In the first part of the talk, we introduce new mathematical formulations and solution approachs to 1) characterize the flexibility region of aggregate DER; and 2) facilitate the participation of aggregated DERs in the wholesale energy market as a virtual power plant (VPP). An ellipsoidal inner approximation of the set of feasible power injection set (flexibility region) at the substation is constructed based on adaptive robust optimization (ARO) technique, which incorporates uncertainties and intertemporal correlation of DER power output characteristics. Leveraging optimal quadratic and affine policies, tractable safe approximations of the ARO can be obtained. To ensure compatibility with the existing market structure, we explore the design of generation cost curves for aggregate DER flexibility to facilitate its integration in the bulk power system. The cost curve design problem is cast again as an ARO problem which preserves both the aggregators’ competitiveness and profitability.
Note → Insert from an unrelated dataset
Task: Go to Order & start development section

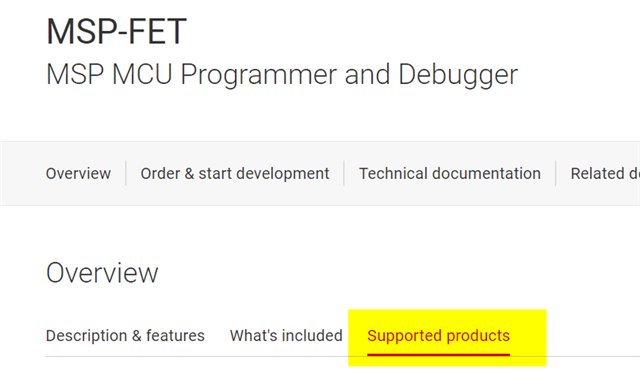Action: point(235,173)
Efficient solution algorithm based on concave programming and constraint generation algorithm is developed.
In the second part of the talk, we discuss the development of a Lyapunov-based transient stability certificate for droop-based inverter networks leveraging Kuramoto oscillator and compartmental systems theory. The certificate can be used to characterize the region of attraction for the inverter dynamics which ensures asymptotic stability and preserves constraint satisfaction for the entire post-fault dynamics. We discuss a scalable mixed-integer programming formulation to efficiently derive the region of attraction. The new stability certificate exploits special physical properties of the underlying network to reduce the conservatism of existing direct method-based certificates.
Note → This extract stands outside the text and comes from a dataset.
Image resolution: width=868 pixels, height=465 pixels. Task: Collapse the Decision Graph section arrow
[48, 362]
Speaker Bio: Bai Cui is a researcher with the Power Systems Engineering Center at the National Renewable Energy Laboratory (NREL). He received his Ph.D. degree in Electrical Engineering from Georgia Tech in 2018. Prior to joining NREL, he was a postdoctoral appointee with the Center for Energy, Environmental, and Economic Systems Analysis (CEEESA) at Argonne National Laboratory from 2018 to 2019. His general research interests are in the application of optimization and control tools in power system studies. Some recent topics of interests include power system resilience and renewable integration.